» **Exercise description**
The answer must give back every line of the data exactly, with no pictures.

Stored items
━━━━━━━━━━━━━━━━
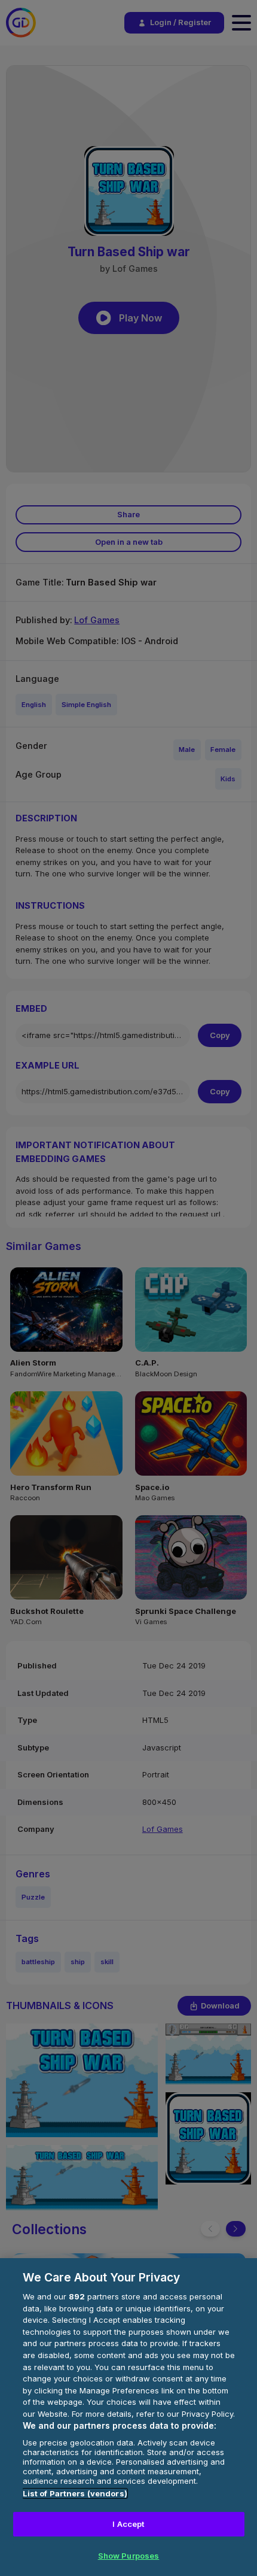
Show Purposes (129, 2555)
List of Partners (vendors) (75, 2493)
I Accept (128, 2524)
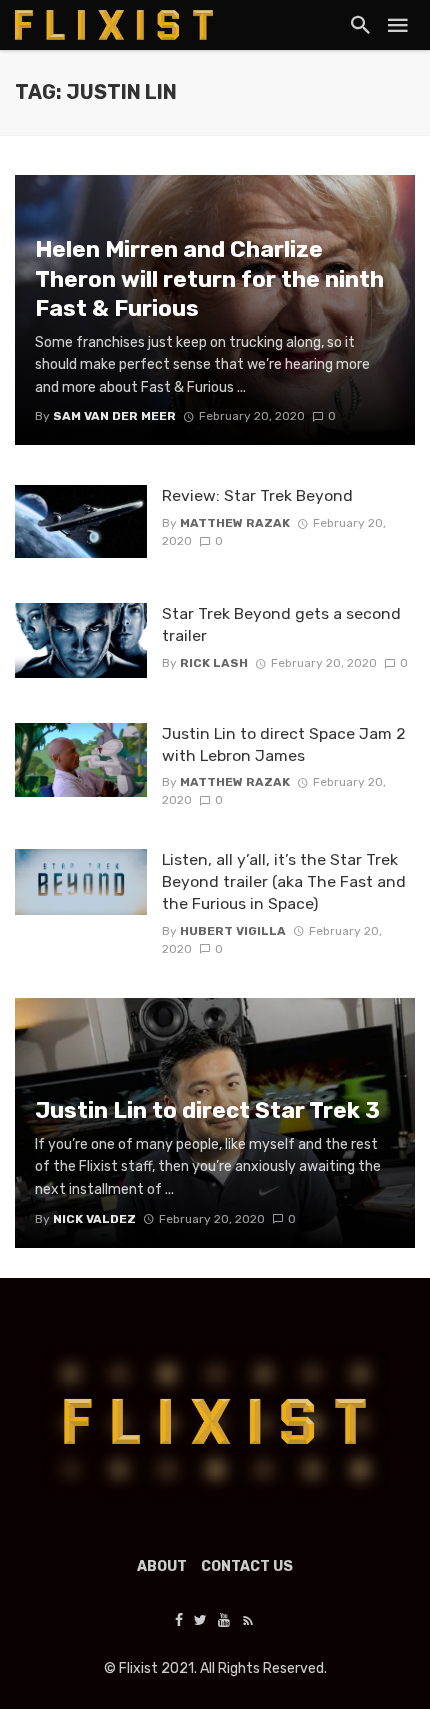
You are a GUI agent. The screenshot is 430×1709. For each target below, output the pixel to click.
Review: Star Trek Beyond (257, 495)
━━━━━━━━━━━━━━━━
» **Response**
Show Purposes (129, 2555)
List of Partners (vendors) (75, 2493)
I Accept (128, 2524)
You are a GUI agent. The screenshot is 430×1709. For each target below, output the pixel to click.
Review: Star Trek Beyond (257, 495)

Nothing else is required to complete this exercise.